Nakachi Pekumi Kijin (仲地 親雲上 紀仁) was a scholar-bureaucrat, medical doctor and surgeon of the Ryūkyū Kingdom. He was the first surgeon on Okinawa to give vaccinations against cowpox.

It was standard at the time for members of Ryūkyū's aristocratic class to have two names: a Chinese style name (唐名, Karana) and a Japanese style name (大和名, Yamatona). "Nakachi Kijin" was his Japanese style name, while Shō Keishin (松 景愼) was his Chinese style name.

==Life==
Nakachi was born in a physician's family; both his father and grandfather were surgeons.

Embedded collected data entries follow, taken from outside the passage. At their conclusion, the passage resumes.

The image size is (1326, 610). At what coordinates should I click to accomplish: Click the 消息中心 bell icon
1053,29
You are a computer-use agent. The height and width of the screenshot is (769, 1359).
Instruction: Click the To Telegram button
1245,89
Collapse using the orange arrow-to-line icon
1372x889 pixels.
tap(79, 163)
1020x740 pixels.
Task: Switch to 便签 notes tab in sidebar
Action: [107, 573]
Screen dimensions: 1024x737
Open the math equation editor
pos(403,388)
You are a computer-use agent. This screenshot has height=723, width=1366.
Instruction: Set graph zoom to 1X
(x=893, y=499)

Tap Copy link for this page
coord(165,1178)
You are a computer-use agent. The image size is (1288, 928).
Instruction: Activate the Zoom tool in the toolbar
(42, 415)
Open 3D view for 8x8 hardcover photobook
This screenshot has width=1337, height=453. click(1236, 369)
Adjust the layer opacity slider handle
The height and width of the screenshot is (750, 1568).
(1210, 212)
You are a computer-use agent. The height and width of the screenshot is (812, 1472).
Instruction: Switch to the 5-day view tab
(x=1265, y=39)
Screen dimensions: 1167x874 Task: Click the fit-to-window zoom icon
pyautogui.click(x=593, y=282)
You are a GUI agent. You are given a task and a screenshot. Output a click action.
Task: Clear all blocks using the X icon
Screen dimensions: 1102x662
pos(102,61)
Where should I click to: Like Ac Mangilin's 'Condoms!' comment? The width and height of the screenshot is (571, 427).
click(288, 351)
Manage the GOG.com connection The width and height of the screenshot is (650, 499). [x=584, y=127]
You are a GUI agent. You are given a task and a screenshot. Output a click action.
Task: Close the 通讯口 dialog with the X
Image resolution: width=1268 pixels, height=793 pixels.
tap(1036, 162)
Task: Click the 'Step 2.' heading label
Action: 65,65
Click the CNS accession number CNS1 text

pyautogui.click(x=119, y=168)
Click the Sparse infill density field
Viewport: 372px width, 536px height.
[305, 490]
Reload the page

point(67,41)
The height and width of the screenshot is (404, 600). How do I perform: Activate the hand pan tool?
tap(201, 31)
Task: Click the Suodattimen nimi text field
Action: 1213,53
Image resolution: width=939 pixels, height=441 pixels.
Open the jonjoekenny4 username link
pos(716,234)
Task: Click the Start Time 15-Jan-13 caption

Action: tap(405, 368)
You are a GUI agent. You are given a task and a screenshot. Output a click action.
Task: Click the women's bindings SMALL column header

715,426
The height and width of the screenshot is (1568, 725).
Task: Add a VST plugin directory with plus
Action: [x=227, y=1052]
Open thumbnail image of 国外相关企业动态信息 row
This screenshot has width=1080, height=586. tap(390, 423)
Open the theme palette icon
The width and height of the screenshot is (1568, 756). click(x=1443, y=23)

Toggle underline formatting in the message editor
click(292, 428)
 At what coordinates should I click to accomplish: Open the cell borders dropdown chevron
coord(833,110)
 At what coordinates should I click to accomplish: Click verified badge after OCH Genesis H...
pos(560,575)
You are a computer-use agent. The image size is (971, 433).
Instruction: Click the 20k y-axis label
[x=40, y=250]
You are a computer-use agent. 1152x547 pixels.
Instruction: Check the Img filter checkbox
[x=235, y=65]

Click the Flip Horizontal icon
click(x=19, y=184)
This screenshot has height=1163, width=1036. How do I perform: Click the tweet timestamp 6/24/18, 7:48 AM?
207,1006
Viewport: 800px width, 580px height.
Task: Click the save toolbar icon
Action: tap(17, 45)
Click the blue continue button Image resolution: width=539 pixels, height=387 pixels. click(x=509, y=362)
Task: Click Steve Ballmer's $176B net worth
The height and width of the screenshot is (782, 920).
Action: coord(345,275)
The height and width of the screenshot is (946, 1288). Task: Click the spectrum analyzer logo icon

When he was 26 years old, he went to Fuzhou to study internal medicine and ophthalmology. Three years later, he decided to go home, but was caught in a storm midway there and later drifted into the Satsuma Domain. He studied surgery there, and went back to Ryukyu one year later.

He studied cowpox vaccination from Bernard Jean Bettelheim, the first Christian missionary to Ryukyu, in 1846. He had done a long-term experiment, and began to give the cowpox vaccine two years later. He received rewards from the king, Shō Iku, and was appointed "imperial physician" (御医者).